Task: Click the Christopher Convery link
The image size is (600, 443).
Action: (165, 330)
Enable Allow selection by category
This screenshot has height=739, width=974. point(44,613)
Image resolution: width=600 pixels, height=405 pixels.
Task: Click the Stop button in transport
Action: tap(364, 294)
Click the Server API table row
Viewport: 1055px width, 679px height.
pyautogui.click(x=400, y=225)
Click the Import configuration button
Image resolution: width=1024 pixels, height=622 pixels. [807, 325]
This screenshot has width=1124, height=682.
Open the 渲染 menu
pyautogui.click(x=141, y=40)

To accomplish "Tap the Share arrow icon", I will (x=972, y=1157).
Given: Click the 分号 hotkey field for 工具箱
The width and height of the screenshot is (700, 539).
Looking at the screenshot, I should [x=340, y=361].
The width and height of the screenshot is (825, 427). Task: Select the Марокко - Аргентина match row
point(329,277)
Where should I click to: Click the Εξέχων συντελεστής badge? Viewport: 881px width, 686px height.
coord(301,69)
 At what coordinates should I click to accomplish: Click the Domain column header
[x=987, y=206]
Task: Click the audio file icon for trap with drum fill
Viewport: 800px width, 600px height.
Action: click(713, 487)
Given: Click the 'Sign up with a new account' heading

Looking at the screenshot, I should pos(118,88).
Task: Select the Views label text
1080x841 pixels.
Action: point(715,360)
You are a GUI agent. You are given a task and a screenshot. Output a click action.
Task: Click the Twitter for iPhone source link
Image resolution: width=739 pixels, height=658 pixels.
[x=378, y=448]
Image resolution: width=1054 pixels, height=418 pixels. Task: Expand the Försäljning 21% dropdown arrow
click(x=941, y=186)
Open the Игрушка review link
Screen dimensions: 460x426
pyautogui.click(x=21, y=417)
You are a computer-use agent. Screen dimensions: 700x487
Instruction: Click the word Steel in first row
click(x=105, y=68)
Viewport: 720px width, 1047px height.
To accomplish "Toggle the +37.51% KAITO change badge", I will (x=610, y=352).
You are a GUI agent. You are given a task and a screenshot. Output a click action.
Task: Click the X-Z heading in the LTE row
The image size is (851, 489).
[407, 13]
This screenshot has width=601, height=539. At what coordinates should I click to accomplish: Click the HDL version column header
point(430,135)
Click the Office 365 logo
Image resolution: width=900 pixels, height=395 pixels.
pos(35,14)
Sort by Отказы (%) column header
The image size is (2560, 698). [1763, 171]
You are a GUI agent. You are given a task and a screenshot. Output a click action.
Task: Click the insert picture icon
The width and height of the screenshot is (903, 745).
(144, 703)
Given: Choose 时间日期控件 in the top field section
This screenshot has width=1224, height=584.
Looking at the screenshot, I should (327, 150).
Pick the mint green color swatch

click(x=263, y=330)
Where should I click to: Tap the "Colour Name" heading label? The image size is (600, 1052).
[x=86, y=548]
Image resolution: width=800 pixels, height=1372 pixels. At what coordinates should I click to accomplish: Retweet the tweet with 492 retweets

● ● ● ● ● ● ●

- Task brief
All of the material above should be printed exactly as it appears.

- Task answer
Task: Click the Christopher Convery link
The image size is (600, 443).
Action: (165, 330)
Enable Allow selection by category
This screenshot has height=739, width=974. point(44,613)
Image resolution: width=600 pixels, height=405 pixels.
Task: Click the Stop button in transport
Action: tap(364, 294)
Click the Server API table row
Viewport: 1055px width, 679px height.
pyautogui.click(x=400, y=225)
Click the Import configuration button
Image resolution: width=1024 pixels, height=622 pixels. [807, 325]
This screenshot has width=1124, height=682.
Open the 渲染 menu
pyautogui.click(x=141, y=40)

To accomplish "Tap the Share arrow icon", I will (x=972, y=1157).
Given: Click the 分号 hotkey field for 工具箱
The width and height of the screenshot is (700, 539).
Looking at the screenshot, I should [x=340, y=361].
The width and height of the screenshot is (825, 427). Task: Select the Марокко - Аргентина match row
point(329,277)
Where should I click to: Click the Εξέχων συντελεστής badge? Viewport: 881px width, 686px height.
coord(301,69)
 At what coordinates should I click to accomplish: Click the Domain column header
[x=987, y=206]
Task: Click the audio file icon for trap with drum fill
Viewport: 800px width, 600px height.
Action: click(713, 487)
Given: Click the 'Sign up with a new account' heading

Looking at the screenshot, I should pos(118,88).
Task: Select the Views label text
1080x841 pixels.
Action: point(715,360)
You are a GUI agent. You are given a task and a screenshot. Output a click action.
Task: Click the Twitter for iPhone source link
Image resolution: width=739 pixels, height=658 pixels.
[x=378, y=448]
Image resolution: width=1054 pixels, height=418 pixels. Task: Expand the Försäljning 21% dropdown arrow
click(x=941, y=186)
Open the Игрушка review link
Screen dimensions: 460x426
pyautogui.click(x=21, y=417)
You are a computer-use agent. Screen dimensions: 700x487
Instruction: Click the word Steel in first row
click(x=105, y=68)
Viewport: 720px width, 1047px height.
To accomplish "Toggle the +37.51% KAITO change badge", I will (x=610, y=352).
You are a GUI agent. You are given a task and a screenshot. Output a click action.
Task: Click the X-Z heading in the LTE row
The image size is (851, 489).
[407, 13]
This screenshot has width=601, height=539. At what coordinates should I click to accomplish: Click the HDL version column header
point(430,135)
Click the Office 365 logo
Image resolution: width=900 pixels, height=395 pixels.
pos(35,14)
Sort by Отказы (%) column header
The image size is (2560, 698). [1763, 171]
You are a GUI agent. You are given a task and a screenshot. Output a click action.
Task: Click the insert picture icon
The width and height of the screenshot is (903, 745).
(144, 703)
Given: Choose 时间日期控件 in the top field section
This screenshot has width=1224, height=584.
Looking at the screenshot, I should (327, 150).
Pick the mint green color swatch

click(x=263, y=330)
Where should I click to: Tap the "Colour Name" heading label? The image size is (600, 1052).
[x=86, y=548]
Image resolution: width=800 pixels, height=1372 pixels. At what coordinates should I click to accomplish: Retweet the tweet with 492 retweets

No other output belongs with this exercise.